もう20年ぐらい前の話です。
あの頃、何度か、法廷に足を運ぶ機会がありました。
離婚の件とか、DVの件とか、子供の養育費の件とか。アメリカだからでしょうか、色々と、事あるごとに、という感じでした。
そういう時でも、いつも出逢いってあるものですね。
その中でも、今でもとっても印象に残っている人がいます。
その人のお名前とかは忘れてしまったのですが、法廷内でガードをされている女性の職員さんだったと思います。
法廷が終わった時点で、静かに近寄り、私に話しかけてくれました。
話の内容は確かこんな感じです。
怖い思いをして大変だと思うけど、何かあったら相談に乗るので連絡くださいね。週末はルームメイトと映画を観たりパーティーをしたりしているので、よかったらいつでも遊びに来てください。
そして、ご自分のビジネスカードを渡してくれました。
私はその時、法廷ではたった一人で、身寄りも無いし、きっと凄ーく頼りない震えた1匹の小動物みたいな感じだったんじゃないでしょうか。

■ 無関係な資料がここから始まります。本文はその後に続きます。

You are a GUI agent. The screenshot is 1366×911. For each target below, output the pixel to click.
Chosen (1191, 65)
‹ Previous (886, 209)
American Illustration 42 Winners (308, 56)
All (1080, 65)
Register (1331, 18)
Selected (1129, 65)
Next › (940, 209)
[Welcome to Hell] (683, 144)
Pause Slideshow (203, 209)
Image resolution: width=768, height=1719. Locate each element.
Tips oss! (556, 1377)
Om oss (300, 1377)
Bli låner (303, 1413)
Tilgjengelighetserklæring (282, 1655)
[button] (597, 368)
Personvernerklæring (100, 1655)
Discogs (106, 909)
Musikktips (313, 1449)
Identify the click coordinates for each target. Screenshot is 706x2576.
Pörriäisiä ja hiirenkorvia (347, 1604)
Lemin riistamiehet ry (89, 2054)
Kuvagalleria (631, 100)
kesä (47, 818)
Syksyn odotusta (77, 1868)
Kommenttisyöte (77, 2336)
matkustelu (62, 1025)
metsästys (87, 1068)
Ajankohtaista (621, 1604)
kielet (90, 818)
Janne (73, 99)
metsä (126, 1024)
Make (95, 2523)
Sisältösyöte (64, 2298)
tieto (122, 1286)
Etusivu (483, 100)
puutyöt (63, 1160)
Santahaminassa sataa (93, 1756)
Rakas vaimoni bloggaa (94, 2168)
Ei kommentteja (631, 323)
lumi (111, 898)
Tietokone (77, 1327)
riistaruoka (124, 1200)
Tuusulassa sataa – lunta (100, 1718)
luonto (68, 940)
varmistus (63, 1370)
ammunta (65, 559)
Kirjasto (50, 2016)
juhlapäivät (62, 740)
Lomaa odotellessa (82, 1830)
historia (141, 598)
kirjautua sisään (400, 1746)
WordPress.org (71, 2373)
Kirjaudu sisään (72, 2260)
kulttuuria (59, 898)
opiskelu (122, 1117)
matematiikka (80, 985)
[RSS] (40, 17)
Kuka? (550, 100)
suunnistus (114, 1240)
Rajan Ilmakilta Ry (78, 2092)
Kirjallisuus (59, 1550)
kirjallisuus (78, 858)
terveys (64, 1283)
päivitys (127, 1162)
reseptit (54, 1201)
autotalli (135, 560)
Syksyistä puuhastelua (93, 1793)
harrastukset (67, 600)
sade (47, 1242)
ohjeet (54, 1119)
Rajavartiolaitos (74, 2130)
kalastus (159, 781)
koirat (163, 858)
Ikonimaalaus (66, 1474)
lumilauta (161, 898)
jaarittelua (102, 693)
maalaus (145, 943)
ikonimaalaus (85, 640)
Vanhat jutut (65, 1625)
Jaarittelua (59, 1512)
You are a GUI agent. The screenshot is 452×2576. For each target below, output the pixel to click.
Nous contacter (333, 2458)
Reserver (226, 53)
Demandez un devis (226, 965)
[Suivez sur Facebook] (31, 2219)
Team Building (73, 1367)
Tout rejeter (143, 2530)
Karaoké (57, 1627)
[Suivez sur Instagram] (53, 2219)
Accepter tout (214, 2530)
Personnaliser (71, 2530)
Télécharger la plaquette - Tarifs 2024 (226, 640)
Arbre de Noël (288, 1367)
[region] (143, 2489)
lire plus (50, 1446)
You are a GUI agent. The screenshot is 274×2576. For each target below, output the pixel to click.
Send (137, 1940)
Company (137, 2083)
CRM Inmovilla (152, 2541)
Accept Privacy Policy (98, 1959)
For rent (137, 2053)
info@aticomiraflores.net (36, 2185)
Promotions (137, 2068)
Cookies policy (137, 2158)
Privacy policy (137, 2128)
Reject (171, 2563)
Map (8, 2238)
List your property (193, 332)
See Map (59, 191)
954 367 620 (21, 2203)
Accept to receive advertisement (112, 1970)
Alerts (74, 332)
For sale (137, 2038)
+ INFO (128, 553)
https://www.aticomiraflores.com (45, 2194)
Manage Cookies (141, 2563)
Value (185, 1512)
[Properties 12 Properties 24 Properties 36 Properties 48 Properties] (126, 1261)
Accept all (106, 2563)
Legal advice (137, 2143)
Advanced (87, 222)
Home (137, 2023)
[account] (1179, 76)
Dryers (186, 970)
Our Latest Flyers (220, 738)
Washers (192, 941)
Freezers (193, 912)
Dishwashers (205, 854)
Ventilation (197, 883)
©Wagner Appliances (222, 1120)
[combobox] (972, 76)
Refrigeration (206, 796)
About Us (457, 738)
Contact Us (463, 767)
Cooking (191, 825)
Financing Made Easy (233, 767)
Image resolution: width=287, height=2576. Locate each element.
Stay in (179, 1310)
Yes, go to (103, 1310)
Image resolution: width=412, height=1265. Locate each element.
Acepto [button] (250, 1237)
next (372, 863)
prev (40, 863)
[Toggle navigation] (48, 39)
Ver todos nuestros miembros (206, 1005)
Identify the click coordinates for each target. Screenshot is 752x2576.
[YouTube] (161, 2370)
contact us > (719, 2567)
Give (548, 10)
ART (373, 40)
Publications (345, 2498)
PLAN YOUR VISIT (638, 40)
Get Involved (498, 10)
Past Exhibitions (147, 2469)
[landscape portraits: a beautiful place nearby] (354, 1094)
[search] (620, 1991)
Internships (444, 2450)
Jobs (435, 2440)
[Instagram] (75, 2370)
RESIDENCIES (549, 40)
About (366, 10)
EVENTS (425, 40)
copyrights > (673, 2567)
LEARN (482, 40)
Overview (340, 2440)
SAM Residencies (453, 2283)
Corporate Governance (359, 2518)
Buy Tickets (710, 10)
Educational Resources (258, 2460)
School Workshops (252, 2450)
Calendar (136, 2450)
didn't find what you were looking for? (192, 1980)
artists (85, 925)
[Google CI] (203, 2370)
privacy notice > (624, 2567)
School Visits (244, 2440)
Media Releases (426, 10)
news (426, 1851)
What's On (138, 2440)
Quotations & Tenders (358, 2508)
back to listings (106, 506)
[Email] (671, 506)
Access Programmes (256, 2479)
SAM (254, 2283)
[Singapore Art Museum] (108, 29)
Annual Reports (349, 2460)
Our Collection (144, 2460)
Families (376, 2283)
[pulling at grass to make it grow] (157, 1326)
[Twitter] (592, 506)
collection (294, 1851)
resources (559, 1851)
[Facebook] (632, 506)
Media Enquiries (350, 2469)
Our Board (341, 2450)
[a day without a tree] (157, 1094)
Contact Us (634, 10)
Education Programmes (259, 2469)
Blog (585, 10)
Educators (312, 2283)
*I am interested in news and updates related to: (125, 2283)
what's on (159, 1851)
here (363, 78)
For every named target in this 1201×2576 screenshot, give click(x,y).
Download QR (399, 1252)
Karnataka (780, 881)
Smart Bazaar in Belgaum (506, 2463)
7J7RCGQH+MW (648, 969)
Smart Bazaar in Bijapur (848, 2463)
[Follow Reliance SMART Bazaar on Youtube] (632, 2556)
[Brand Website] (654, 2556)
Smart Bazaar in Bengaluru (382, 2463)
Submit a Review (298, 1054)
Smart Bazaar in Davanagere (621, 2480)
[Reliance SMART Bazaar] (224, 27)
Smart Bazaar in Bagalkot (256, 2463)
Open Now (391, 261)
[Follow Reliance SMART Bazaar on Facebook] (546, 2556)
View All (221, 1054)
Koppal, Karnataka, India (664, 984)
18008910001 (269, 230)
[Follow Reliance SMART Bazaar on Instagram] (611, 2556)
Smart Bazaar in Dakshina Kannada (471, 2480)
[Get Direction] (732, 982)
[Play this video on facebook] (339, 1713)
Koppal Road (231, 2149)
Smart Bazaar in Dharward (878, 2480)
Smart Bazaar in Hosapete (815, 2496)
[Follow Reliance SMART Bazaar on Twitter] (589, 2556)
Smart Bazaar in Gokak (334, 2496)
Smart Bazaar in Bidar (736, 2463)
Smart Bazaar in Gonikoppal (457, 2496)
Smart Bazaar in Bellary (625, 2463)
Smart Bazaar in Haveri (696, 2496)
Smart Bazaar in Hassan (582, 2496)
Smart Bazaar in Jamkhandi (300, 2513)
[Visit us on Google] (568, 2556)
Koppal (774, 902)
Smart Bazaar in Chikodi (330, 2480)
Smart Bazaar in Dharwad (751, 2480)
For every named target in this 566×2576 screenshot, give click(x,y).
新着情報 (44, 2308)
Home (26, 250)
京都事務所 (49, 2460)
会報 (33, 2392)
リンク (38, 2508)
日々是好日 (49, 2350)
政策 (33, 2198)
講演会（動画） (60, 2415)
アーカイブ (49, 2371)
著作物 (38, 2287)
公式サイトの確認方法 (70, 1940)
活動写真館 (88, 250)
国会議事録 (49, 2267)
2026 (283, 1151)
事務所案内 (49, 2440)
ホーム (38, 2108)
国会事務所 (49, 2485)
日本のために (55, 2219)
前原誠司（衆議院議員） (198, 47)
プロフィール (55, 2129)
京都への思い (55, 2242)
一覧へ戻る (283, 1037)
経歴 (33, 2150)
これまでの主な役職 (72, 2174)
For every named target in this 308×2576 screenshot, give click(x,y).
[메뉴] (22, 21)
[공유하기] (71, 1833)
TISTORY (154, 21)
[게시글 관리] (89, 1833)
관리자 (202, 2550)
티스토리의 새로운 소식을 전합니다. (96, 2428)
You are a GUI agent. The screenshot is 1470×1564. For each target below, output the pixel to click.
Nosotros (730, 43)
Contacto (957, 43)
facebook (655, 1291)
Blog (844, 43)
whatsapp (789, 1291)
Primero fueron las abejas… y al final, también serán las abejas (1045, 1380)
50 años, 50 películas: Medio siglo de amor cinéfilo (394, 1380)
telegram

もう、今すぐとって食べられる直前みたいな。
そんな私を見て、「あなたは一人じゃないよ」と教えてくれようとしたんだと思います。私は、彼女からのメッセージをそう受け取りました。
そして、とっても心が温まりました。
私はその後、彼女に連絡を取ることも、また法廷で会うこともありませんでした。
正直なところ、電話で話すのは自信が無かったですし、何となくですが、自分の中で、電話をするのに正当な理由みたいなのが見つからなかったんだと思います。意地を張っていたのかもしれません。
でもあの時の、お腹の底の方からジワジワとあったまってくる感じ、よく覚えています。あの時の優しい声掛け。どれだけ嬉しかったことか。
私、あの時のこと、今でも時々思い出しては、強く思うことがあります。
私も、ああやって声を掛けられる人でありたい。
一瞬でも、誰かの心を支えてあげられる人になりたい。
もうお名前も覚えていないし、ビジネスカードも見つからないです。でも、彼女とのあのエピソードは、ずっと私の中に残ります。思い出の中に、それから、私の心の教科書の中に。